Advocates demand that Johnson & Johnson commit to non-enforcement of secondary patent on bedaquiline so that access to generic, quality-assured bedaquiline is guaranteed after the primary patent expires on 18 July 2023.
On 11 July 2023, TB advocates sent an open letter to Johnson & Johnson (J&J) demanding that the company publicly announce its commitment to not enforce secondary patent on the fumarate salt formulation and any other versions of bedaquiline (Sirturo) and to withdraw any pending applications for the secondary patent so that all countries with high burdens of TB, multidrug-resistant TB (MDR-TB), and TB/HIV can access generic, quality-assured bedaquiline after the primary patent expires on 18 July 2023. The letter is signed by 83 organizations and 106 individuals representing TB-affected communities and civil society.

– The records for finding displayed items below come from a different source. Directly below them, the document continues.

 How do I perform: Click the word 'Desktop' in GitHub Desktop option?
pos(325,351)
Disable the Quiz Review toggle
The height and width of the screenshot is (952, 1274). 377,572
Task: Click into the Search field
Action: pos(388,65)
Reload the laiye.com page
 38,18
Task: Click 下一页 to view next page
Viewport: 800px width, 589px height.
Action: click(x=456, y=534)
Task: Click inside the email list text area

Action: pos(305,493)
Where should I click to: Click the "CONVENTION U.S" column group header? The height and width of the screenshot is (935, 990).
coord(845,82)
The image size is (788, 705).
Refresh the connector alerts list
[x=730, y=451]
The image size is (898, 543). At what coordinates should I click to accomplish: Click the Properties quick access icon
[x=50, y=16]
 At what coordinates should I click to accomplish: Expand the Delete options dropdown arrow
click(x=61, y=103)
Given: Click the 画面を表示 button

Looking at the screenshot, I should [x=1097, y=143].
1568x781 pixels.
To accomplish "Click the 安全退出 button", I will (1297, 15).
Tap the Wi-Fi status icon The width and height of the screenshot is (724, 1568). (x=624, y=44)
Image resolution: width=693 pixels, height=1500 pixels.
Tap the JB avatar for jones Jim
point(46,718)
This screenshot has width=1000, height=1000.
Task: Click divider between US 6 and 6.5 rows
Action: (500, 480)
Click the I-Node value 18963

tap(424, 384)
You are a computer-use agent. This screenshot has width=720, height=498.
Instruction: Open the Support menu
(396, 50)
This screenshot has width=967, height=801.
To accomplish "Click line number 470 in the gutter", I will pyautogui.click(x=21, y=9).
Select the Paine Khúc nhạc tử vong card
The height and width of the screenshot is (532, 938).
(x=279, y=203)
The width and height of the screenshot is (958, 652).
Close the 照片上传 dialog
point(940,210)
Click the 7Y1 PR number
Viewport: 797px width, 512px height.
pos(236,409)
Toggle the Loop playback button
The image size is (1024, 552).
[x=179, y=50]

“We call on J&J to formally make this announcement at or before the United Nations High-Level Meeting on TB this September 22, 2023. Failure to do so will show the world that J&J cares more about extending its monopoly over bedaquiline than it does about the lives of people with RR/MDR-TB [rifampicin-resistant/multidrug-resistant TB] who need access to this drug at affordable prices… J&J’s commitment to non-enforcement of the secondary patent on bedaquiline is an urgent humanitarian and human rights concern…”
To read the full letter, click here.
Also, check out a video from the journalist John Green calling out J&J for prioritizing profit over people with drug-resistant TB who need access to lifesaving bedaquiline.
As Johnson & Johnson’s 20-year primary patent on the critical, lifesaving drug-resistant TB drug bedaquiline expired in majority of countries including India on 18 July 2023, Médecins Sans Frontières reiterated its call for the US pharmaceutical corporation to publicly announce it will not enforce any ‘secondary’ patents for the drug in any country with a high burden of TB, and withdraw and abandon all pending secondary patent applications for this critical drug everywhere. Recent deal offering controlled generics access in limited countries does not go far enough.